Dataset |

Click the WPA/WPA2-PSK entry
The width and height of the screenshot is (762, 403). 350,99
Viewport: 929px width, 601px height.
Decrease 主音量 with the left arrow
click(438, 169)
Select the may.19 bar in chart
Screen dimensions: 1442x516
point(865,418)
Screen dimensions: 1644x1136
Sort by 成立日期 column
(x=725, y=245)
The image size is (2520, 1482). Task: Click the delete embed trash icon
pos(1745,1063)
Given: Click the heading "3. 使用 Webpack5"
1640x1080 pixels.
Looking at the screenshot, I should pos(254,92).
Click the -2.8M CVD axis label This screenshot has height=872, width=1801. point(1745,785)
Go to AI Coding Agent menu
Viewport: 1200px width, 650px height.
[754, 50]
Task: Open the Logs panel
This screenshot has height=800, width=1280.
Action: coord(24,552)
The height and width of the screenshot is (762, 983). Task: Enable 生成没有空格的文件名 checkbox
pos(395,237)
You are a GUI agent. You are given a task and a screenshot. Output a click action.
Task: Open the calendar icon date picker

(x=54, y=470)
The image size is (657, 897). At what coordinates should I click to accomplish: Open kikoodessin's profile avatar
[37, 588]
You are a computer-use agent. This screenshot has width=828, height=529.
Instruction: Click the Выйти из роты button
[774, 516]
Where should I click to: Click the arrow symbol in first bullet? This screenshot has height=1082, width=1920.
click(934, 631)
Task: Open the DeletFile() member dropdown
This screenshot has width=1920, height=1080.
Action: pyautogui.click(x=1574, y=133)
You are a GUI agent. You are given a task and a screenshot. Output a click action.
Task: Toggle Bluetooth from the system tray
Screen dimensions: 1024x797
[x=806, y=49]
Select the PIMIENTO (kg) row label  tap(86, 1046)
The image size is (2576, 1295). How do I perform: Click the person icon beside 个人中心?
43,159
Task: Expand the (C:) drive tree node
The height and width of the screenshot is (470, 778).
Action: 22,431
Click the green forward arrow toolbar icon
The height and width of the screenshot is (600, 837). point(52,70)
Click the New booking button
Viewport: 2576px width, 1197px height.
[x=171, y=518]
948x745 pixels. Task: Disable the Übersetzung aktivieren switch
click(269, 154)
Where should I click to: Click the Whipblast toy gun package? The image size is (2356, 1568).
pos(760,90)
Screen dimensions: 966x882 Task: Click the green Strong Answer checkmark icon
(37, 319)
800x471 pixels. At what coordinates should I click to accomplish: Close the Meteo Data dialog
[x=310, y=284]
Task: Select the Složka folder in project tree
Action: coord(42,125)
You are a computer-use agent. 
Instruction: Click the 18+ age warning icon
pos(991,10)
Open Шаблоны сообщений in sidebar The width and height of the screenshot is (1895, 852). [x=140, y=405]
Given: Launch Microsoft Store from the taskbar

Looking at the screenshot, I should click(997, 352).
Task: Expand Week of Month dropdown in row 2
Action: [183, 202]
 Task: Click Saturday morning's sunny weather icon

The request | Copy out the listing above word for word, from its first line to its last.

Written answer |
Click the WPA/WPA2-PSK entry
The width and height of the screenshot is (762, 403). 350,99
Viewport: 929px width, 601px height.
Decrease 主音量 with the left arrow
click(438, 169)
Select the may.19 bar in chart
Screen dimensions: 1442x516
point(865,418)
Screen dimensions: 1644x1136
Sort by 成立日期 column
(x=725, y=245)
The image size is (2520, 1482). Task: Click the delete embed trash icon
pos(1745,1063)
Given: Click the heading "3. 使用 Webpack5"
1640x1080 pixels.
Looking at the screenshot, I should pos(254,92).
Click the -2.8M CVD axis label This screenshot has height=872, width=1801. point(1745,785)
Go to AI Coding Agent menu
Viewport: 1200px width, 650px height.
[754, 50]
Task: Open the Logs panel
This screenshot has height=800, width=1280.
Action: coord(24,552)
The height and width of the screenshot is (762, 983). Task: Enable 生成没有空格的文件名 checkbox
pos(395,237)
You are a GUI agent. You are given a task and a screenshot. Output a click action.
Task: Open the calendar icon date picker

(x=54, y=470)
The image size is (657, 897). At what coordinates should I click to accomplish: Open kikoodessin's profile avatar
[37, 588]
You are a computer-use agent. This screenshot has width=828, height=529.
Instruction: Click the Выйти из роты button
[774, 516]
Where should I click to: Click the arrow symbol in first bullet? This screenshot has height=1082, width=1920.
click(934, 631)
Task: Open the DeletFile() member dropdown
This screenshot has width=1920, height=1080.
Action: pyautogui.click(x=1574, y=133)
You are a GUI agent. You are given a task and a screenshot. Output a click action.
Task: Toggle Bluetooth from the system tray
Screen dimensions: 1024x797
[x=806, y=49]
Select the PIMIENTO (kg) row label  tap(86, 1046)
The image size is (2576, 1295). How do I perform: Click the person icon beside 个人中心?
43,159
Task: Expand the (C:) drive tree node
The height and width of the screenshot is (470, 778).
Action: 22,431
Click the green forward arrow toolbar icon
The height and width of the screenshot is (600, 837). point(52,70)
Click the New booking button
Viewport: 2576px width, 1197px height.
[x=171, y=518]
948x745 pixels. Task: Disable the Übersetzung aktivieren switch
click(269, 154)
Where should I click to: Click the Whipblast toy gun package? The image size is (2356, 1568).
pos(760,90)
Screen dimensions: 966x882 Task: Click the green Strong Answer checkmark icon
(37, 319)
800x471 pixels. At what coordinates should I click to accomplish: Close the Meteo Data dialog
[x=310, y=284]
Task: Select the Složka folder in project tree
Action: coord(42,125)
You are a computer-use agent. 
Instruction: Click the 18+ age warning icon
pos(991,10)
Open Шаблоны сообщений in sidebar The width and height of the screenshot is (1895, 852). [x=140, y=405]
Given: Launch Microsoft Store from the taskbar

Looking at the screenshot, I should click(997, 352).
Task: Expand Week of Month dropdown in row 2
Action: [183, 202]
 Task: Click Saturday morning's sunny weather icon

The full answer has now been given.